Zındıklık ve Zındıklar
Zındıklık ve zındıklar
Genel olarak dinleri ve mezhepleri ele alan el Milel ve’n Nihal türü kitaplarda bağımsız fırka veya mezhep olarak ele alınmasa da gerek ana akım İslam itikadına göre kritik edilmeleri, gerek belli bir sosyolojinin dini kimliklerini ifade etmeleri dolayısıyla marjinal fırka mercek altına alınmaları gerekir. Bu çerçevede Dehriler, Mülhidler ve Rafıziler gibi Zındıklar da ele alınmayı hak eder.

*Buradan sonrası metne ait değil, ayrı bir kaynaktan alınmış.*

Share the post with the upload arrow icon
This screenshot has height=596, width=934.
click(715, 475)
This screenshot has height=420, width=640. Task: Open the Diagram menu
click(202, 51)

Zındık kelimesi Kur’an-ı Kerim’de ve hadislerde geçmez, hakim görüşe göre Emevilerin son dönemlerinde Fars etkisinde Arapçaya giren bir kelimedir. Kelimenin Grekçe veya Aramice olduğunu düşünenler varsa da İkinci ve Üçüncü yüzyıllarda Farsça’dan Arapça’ya geçmiş olması kuvvetle muhtemeldir (zındik, zenadika, zendeka). Kelimeyi Mazdek’in ünvanı olarak da kullananlar olmuştur. Kelimenin iştikakında “zinde: hayat” ve “ger: iş, eylem” anlamlarından hareketle zamanın süreklilğini, ebediyeti savunan bir görüş veya inanç olduğu söylenebilir.

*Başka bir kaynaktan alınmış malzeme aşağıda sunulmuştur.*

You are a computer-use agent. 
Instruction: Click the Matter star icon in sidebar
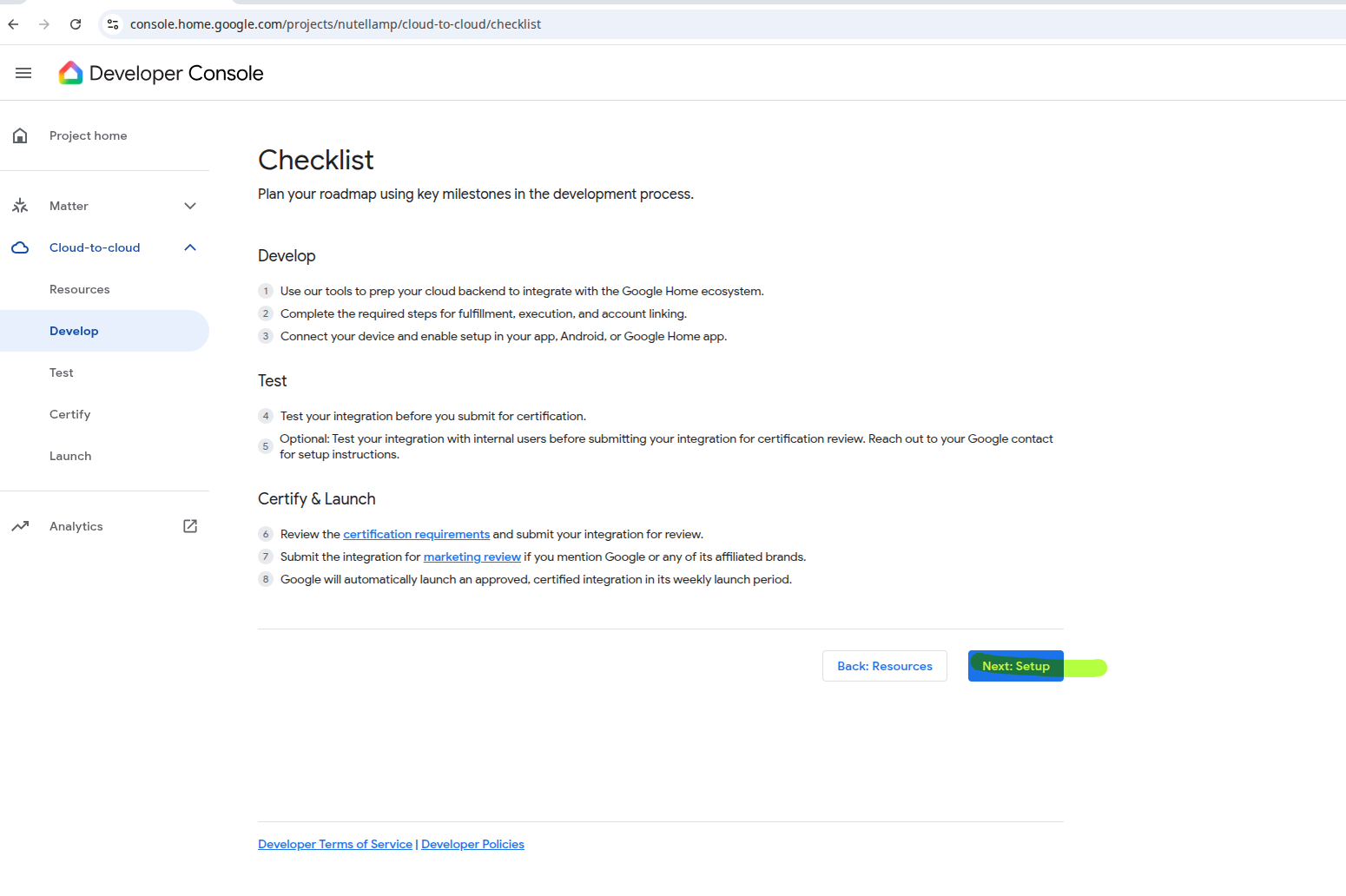tap(20, 206)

Başlangıçta Maniciliğe, inanan, nur ve zulmet ikiliğini kabul edenlere zındık denirken, zamanla genel olarak inkârcılar için de kullanılır olmuştur. Felsefe tarihçisi Abdurahman Bedevî, Sünni ve resmi din görüşünde olmayanlar için de zındıklık kullanıldığını söyler. Zındıklık dine karşı olması, inançsızlığı, dinle ilgili inkara ve şüphecilikle eşdeğer sayılmış, ateizm buna dahil edilmiştir. Zaman içinde kapsamı genişletilerek Batınî dini görüşlere sahip olanlar için de kullanılmış. Mani inancına sahip olanların ve zındıkların listesini veren el Fihrist’in sahibi İbn Nedim, bunların Kur’an’a nazire metinler yazdıklarını kaydeder.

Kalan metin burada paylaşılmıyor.